Tuesday, May 3, 2011

This Just In: Old Quotes, New Depth

Now that its summer, I've been taking the time to get organized. Part of that means sorting out years of papers that have been slowly accumulating. Today I threw away about half a ream of photocopied music that is A)Not legally mine and B)Irrelevant, since it was for classes or accompaniment work I did back at BYU-Idaho. I also found a great sheet of hand typed quotes from various composers and artists, dating from 2004 before my mission. Unfortunately, I don't have the sources of the quotes, which goes against my normal modus operandi when citing somebody. Also, I considered putting them up one by one and commenting on them, but this paper is deteriorating fast (ripped in half!) so here they are in all of their sourceless, one-after-the-other glory. I find it fascinating that while I understand the context and depth of these quotes better now in 2011, they still mean the same to me as they did that first heady year when I knew that I was going to become a composer.

"The current state of music presents a variety of solutions in search of a problem, the problem being to find somebody left to listen." - Ned Rorem

"I believe composers must forge forms out of the many influences that play upon them and never close their ears to any part of the world of sound." - Henry Cowell

"The language of the poet is our common language. Everybody understands or feels it...In the case of the musician, all he needs to do is refine his own language." - Silvestre Revueltus

"I would say that a composer writes music to express and communicate and put down in permanent form certain thoughts, emotions and states of being...The resultant work of art should speak to men and women of the artist's own time with a directness and immediacy of communicative power that no previous art expression can give." - Aaron Copland

"Whether one calls oneself conservative or revolutionary, whether one composes in a conventional or progressive manner, whether one tries to imitate old styles or is destined to express new ideas - whether one is a good composer or not - one must be convinced of the infallibility of one's own fantasy and one must believe in one's own imagination." - Arnold Schoenberg

"I know that so long as I can sum up my experience in words, I can certainly not create music about it.

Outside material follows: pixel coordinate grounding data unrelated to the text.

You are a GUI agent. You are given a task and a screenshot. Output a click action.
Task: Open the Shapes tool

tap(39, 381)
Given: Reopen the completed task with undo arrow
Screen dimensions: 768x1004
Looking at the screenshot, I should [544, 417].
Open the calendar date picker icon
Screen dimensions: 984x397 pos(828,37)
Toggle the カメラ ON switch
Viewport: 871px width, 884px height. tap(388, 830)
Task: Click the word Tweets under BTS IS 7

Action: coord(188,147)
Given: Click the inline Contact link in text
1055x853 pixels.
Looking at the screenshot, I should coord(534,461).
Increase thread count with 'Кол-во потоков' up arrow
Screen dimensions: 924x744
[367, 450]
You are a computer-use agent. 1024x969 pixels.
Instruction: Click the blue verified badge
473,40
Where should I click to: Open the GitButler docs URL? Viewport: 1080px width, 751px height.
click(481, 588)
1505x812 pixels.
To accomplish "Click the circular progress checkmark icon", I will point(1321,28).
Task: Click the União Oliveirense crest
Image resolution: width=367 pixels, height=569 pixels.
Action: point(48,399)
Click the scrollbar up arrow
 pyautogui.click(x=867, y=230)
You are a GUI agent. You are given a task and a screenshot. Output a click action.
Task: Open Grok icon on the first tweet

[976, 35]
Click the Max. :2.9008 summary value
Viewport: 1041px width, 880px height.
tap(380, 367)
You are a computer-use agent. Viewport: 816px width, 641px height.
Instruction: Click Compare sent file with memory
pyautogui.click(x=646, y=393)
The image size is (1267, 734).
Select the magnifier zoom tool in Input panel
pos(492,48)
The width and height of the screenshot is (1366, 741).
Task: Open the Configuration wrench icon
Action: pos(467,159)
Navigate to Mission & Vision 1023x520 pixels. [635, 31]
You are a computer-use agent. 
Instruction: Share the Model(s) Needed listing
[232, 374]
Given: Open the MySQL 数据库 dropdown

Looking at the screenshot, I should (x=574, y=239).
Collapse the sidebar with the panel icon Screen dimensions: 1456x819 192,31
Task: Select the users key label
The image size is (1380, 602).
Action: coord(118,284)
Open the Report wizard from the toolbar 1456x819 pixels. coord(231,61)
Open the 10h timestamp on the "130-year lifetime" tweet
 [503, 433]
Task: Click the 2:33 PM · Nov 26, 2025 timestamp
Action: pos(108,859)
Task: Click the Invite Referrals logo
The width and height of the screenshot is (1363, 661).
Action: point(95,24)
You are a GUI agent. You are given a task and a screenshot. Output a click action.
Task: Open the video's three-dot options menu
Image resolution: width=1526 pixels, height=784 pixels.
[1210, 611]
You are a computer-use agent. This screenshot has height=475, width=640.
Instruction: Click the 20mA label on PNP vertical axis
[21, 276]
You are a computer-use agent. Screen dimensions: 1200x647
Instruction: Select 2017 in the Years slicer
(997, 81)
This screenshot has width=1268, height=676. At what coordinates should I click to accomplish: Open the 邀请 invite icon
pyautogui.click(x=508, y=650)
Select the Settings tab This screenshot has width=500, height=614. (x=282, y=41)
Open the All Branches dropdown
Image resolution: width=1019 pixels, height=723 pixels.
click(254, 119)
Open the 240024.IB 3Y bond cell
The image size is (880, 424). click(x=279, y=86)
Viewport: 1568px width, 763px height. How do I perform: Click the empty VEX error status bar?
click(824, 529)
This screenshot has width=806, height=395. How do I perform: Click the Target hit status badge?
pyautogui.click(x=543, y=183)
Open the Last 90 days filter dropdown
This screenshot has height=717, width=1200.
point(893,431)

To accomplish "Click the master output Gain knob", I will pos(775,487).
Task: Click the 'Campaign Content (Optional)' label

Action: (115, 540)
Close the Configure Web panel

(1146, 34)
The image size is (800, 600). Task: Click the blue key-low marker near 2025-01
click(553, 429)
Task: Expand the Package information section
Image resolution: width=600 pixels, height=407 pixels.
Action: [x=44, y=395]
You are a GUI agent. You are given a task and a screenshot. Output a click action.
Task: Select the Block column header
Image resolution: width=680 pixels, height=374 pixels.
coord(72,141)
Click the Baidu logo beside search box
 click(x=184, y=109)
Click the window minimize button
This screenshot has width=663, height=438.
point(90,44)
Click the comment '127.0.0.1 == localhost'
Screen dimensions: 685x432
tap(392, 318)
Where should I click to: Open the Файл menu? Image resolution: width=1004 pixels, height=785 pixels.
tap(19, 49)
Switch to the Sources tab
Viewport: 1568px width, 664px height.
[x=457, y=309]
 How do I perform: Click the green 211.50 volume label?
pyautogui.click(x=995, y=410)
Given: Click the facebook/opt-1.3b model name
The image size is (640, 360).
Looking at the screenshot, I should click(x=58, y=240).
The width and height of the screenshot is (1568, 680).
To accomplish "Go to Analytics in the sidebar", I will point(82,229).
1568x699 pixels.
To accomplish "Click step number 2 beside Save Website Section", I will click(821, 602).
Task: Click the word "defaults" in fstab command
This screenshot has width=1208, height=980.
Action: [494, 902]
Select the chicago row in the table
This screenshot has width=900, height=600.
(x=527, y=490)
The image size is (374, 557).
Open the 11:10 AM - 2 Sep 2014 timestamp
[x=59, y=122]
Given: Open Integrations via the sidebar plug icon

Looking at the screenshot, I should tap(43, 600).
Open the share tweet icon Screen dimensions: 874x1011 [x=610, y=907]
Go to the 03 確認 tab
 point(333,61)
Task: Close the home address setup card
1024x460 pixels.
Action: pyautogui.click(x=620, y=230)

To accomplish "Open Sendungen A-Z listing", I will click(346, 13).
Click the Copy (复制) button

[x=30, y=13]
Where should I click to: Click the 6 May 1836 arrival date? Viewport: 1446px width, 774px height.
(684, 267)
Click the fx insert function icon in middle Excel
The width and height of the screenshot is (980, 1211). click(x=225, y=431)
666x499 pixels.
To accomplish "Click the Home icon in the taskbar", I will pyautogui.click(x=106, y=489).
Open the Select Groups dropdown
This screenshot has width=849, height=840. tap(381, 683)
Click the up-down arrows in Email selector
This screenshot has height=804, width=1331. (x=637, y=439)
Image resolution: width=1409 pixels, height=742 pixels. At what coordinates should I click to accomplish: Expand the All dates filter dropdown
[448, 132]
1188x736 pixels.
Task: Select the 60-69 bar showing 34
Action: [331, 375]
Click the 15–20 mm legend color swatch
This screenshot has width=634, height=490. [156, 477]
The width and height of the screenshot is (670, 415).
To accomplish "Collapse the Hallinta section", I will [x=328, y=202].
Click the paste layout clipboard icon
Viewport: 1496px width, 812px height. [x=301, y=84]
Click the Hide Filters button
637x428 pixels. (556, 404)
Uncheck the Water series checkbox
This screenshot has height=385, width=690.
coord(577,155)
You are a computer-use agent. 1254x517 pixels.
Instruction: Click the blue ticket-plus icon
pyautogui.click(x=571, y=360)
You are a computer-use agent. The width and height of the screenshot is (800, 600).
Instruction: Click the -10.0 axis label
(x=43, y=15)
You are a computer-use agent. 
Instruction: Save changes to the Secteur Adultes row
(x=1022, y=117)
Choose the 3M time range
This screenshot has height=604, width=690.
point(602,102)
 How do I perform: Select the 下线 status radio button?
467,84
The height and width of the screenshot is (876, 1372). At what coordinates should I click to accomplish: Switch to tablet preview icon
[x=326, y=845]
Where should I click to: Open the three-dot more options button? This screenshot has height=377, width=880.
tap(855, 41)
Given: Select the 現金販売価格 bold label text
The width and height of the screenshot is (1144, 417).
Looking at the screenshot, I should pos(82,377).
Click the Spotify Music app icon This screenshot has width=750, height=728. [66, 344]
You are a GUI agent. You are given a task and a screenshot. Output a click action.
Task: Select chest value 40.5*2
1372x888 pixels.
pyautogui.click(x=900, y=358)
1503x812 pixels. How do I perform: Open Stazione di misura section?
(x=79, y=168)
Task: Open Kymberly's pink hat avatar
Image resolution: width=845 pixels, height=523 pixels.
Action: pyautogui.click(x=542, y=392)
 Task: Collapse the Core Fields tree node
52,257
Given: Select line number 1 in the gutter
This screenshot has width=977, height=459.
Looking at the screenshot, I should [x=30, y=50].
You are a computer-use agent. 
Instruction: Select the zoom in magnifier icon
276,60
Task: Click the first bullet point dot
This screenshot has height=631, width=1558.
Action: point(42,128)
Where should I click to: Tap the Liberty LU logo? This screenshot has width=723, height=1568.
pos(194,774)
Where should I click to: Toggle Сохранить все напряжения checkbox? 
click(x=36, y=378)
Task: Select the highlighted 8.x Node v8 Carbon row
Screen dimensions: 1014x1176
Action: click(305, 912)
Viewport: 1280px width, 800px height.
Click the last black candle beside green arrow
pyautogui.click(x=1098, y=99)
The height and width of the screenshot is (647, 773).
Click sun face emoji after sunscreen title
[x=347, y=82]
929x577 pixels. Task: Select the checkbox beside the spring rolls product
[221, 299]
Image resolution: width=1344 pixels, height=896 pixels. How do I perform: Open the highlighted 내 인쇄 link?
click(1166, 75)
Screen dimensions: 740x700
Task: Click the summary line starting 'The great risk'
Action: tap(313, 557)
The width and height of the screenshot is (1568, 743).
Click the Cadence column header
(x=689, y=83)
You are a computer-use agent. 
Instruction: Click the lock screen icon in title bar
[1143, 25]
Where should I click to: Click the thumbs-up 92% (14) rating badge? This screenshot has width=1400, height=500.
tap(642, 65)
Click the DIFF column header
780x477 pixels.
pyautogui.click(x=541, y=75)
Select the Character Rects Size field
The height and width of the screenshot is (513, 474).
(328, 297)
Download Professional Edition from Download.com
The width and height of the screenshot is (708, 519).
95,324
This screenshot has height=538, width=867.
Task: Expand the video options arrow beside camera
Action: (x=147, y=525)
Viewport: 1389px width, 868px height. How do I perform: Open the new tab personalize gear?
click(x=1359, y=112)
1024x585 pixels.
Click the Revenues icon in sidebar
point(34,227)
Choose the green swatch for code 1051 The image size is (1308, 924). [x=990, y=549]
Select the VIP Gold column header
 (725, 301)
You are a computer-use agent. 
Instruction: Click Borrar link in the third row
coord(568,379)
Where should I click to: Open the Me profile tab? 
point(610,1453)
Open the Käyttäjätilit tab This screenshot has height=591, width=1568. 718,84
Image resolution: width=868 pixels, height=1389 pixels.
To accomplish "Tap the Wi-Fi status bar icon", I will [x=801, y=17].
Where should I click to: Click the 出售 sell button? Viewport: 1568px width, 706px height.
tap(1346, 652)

My need to express myself in music symphonically begins precisely where dark feelings hold sway, at the gate that leads into the "other world," the world in which things no longer are divided by time and space." - Gustav Mahler

"How can one express the indefinable sensations that one experiences while writing an instrumental composition that has no definite subject? It is a purely lyrical process. It is a musical confession of the soul, which unburdens itself through sounds just as a lyric poet expresses himself through poetry...As the poet Heine said, "Where words leave off, music begins." - Peter Ilyich Tchaikovsky

"Composing gives me great pleasure...there is nothing that surpasses the joy of creation, if only because through it one wins hours of self-forgetfulness, when one lives in a world of sound." - Clara Schumann

"It is in music, perhaps, that the soul most nearly attains the great end for which, when inspired by the poetic sentiment, it struggles - the creation of supernal beauty." - Edgar Allen Poe
The 19 year old Michael Wahlquist would be pretty happy 
with how the 25 year old Michael Wahlquist is doing.

2 comments:

Qait said...

I'd like to quote you: "hand typed." Hah! Cute! :D

I can especially relate with Clara Schumann, just because I too experience the timeless self-forgetfulness. But I love the way all of these quotes capture the sense of music being beyond words, so very much of the soul.

Eric Hanson said...

I agree Qait, I love the Clara Schumann quote. And I love the Rorem quote - though I think in order to find somebody left to listen it may be a good idea to actually start writing things that people want to listen to, a la the Aaron Copland quote. Thanks for posting these!